[](https://github.com/nf-core/genomeassembler/actions/workflows/ci.yml)
[](https://github.com/nf-core/genomeassembler/actions/workflows/linting.yml)[](https://nf-co.re/genomeassembler/results)[](https://doi.org/10.5281/zenodo.14986998)
[](https://www.nf-test.com)
[](https://www.nextflow.io/)
[](https://docs.conda.io/en/latest/)
[](https://www.docker.com/)
[](https://sylabs.io/docs/)
[](https://cloud.seqera.io/launch?pipeline=https://github.com/nf-core/genomeassembler)
[](https://nfcore.slack.com/channels/genomeassembler)[](https://twitter.com/nf_core)[](https://mstdn.science/@nf_core)[](https://www.youtube.com/c/nf-core)
## Introduction
**nf-core/genomeassembler** is a bioinformatics pipeline that carries out genome assembly, polishing and scaffolding from long reads (ONT or pacbio). Assembly can be done via `flye` or `hifiasm`, polishing can be carried out with `medaka` (ONT), or `pilon` (requires short-reads), and scaffolding can be done using `LINKS`, `Longstitch`, or `RagTag` (if a reference is available). Quality control includes `BUSCO`, `QUAST` and `merqury` (requires short-reads).
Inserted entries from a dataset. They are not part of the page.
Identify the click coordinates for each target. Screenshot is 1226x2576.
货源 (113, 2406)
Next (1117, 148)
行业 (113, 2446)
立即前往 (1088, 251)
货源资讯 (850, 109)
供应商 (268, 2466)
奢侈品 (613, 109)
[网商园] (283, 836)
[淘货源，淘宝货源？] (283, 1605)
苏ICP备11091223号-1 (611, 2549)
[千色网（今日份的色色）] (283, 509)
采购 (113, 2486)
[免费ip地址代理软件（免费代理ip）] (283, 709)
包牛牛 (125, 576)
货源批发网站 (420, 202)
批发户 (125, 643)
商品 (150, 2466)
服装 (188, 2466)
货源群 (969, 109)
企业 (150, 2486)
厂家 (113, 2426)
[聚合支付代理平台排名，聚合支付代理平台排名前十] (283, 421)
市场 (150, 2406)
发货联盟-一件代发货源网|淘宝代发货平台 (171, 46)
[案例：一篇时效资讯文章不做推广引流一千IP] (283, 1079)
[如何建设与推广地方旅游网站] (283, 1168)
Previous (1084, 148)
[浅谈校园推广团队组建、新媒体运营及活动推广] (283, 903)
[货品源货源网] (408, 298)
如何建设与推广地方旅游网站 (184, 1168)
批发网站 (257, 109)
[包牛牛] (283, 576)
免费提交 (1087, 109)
Currently, this pipeline does not implement phasing of polyploid genomes or HiC scaffolding.
## Usage
> [!NOTE]
> If you are new to Nextflow and nf-core, please refer to [this page](https://nf-co.re/docs/usage/installation) on how to set-up Nextflow. Make sure to [test your setup](https://nf-co.re/docs/usage/introduction#how-to-run-a-pipeline) with `-profile test` before running the workflow on actual data.
First, prepare a samplesheet with your input data that looks as follows:
`samplesheet.csv`:
```csv
sample,ontreads,hifireads,ref_fasta,ref_gff,shortread_F,shortread_R,paired
sampleName,ontreads.fa.gz,hifireads.fa.gz,assembly.fasta.gz,reference.fasta,reference.gff,short_F1.fastq,short_F2.fastq,true
```
Each row represents one genome to be assembled. `sample` should contain the name of the sample, `ontreads` should contain a path to ONT reads (fastq.gz), `hifireads` a path to HiFi reads (fastq.gz), `ref_fasta` and `ref_gff` contain reference genome fasta and annotations. `shortread_F` and `shortread_R` contain paths to short-read data, `paired` indicates if short-reads are paired. Columns can be omitted if they contain no data, with the exception of `shortread_R`, which needs to be present if `shortread_F` is there, even if it is empty.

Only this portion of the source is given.